- Exercise directions -
In the article on unclaimed property below, rewrite the passage starting at "Before the beginning" and ending at "and payment requirements.", changing "dormant" to "inactive".

### Article ###

Banks, insurers, retailers and state government agencies are often required to report and remit unclaimed funds, such as unused gift cards. With the rise of virtual currencies such as bitcoin and ethereum, and the ease with which passwords and digital wallets and keys can be lost, unclaimed cryptocurrency could become more of a problem for businesses and their accountants.

“There are states that have adopted rules that would include cryptocurrency, unused bitcoins as an example, as a form of unclaimed property,” said Robert Peters, a managing director in the Duff & Phelps Unclaimed Property and Tax Risk Advisory team. “More and more states are not only looking at it but adopting rules, so that unused cryptocurrency would be included in the definition of unclaimed property.”

Before the beginning of November, many businesses are trying to complete their fall filings of accounts and other financial instruments they hold that have gone dormant for a specified period of time, typically three to five years, depending on the state. But there is little uniformity in laws among the different states, so the fall reporting season may involve juggling various due diligence mailing dates and dollar thresholds, along with completing electronic paper filing and payment requirements.

“There’s a major reporting season coming up,” said Scott Regan, a director in the Duff & Phelps Unclaimed Property and Tax Risk Advisory team. “We’re in the midst of it now. The two important dates are October 31 and November 1. There are fully 40 states that have deadlines on those two dates. The problem is that there’s a real lack of uniformity, and the states all have nuanced requirements that make this a headache for corporate accounting professionals at big companies.”

Another complication is the different dormancy periods for various types of property. “That’s the amount of time that a property has to be held before it’s considered to be abandoned and possibly to be reported or remitted to a state,” Regan explained. “There are different notification requirements, or what we in the business would call due diligence. Some states require certified mailings. Certain states have thresholds of over $50 or over $100. Some states want the letters to go out 120 days before a filing deadline, some of them 60. There’s really just a variety of dates, dormancy periods, deadlines and due diligence requirements.”

To bring some consistency to the rules, in 2016 a group known as the Uniform Law Commission passed the Revised Uniform Unclaimed Property Act, but many states haven’t been in a hurry to adopt it. “There have been a number of states that have adopted something that looks like the Revised Uniform Unclaimed Property Act, but adoption has been very slow,” said Regan. “At this point companies have viewed this fall filing deadline as a major headache and certainly quite confusing. For instance, Tennessee just switched from a spring state to a fall state, so it’s a moving target.”

For an individual or business who lost track of their cryptocurrency key or wallet, the lack of uniformity among states could be a problem. “If it went unused for a period of three to five years, depending on the state, the state would have a right to that unclaimed property by the issuing company of the bitcoin,” said Peters. “And don’t think for a second that those companies aren’t being targeted.”

### Raw data ###

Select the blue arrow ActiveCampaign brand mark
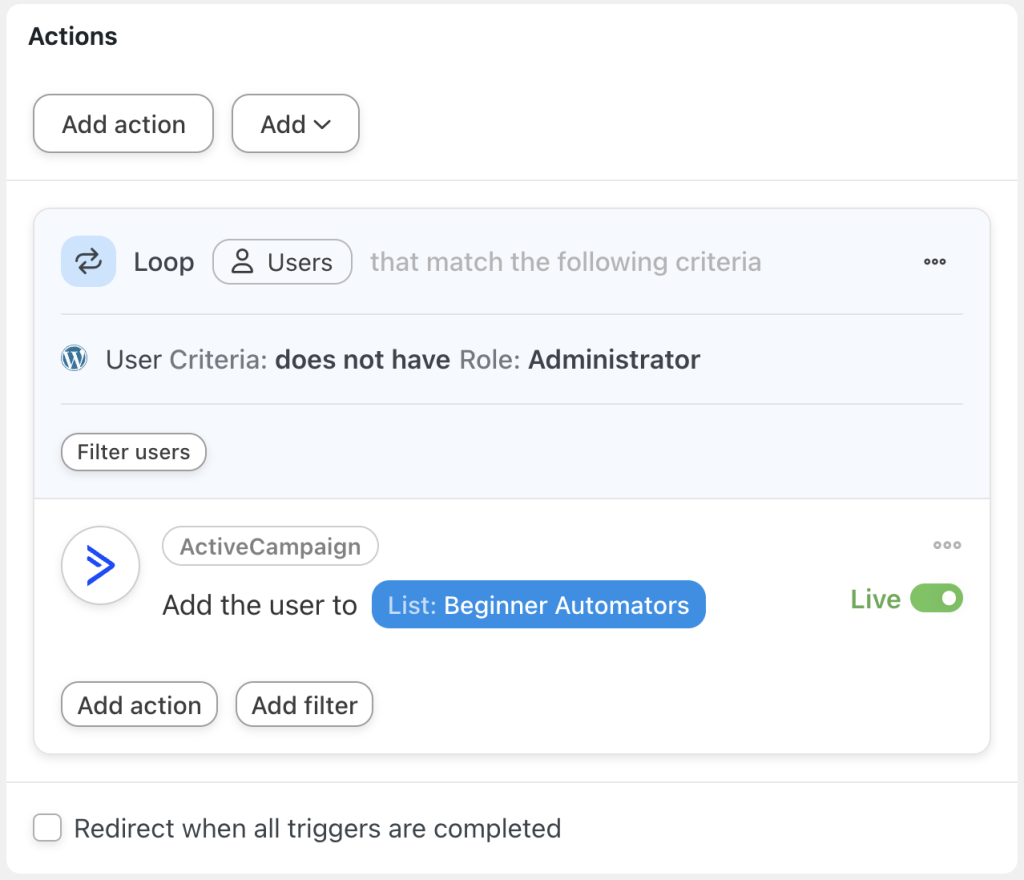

###
### Raw data ###

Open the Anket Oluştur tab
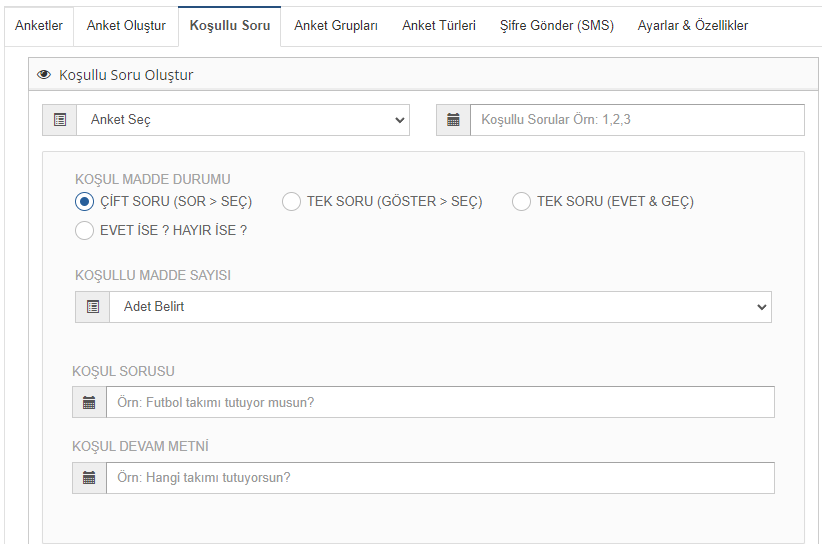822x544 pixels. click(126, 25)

###

- Written response -
Before the beginning of November, many businesses are trying to complete their fall filings of accounts and other financial instruments they hold that have gone inactive for a specified period of time, typically three to five years, depending on the state. But there is little uniformity in laws among the different states, so the fall reporting season may involve juggling various due diligence mailing dates and dollar thresholds, along with completing electronic paper filing and payment requirements.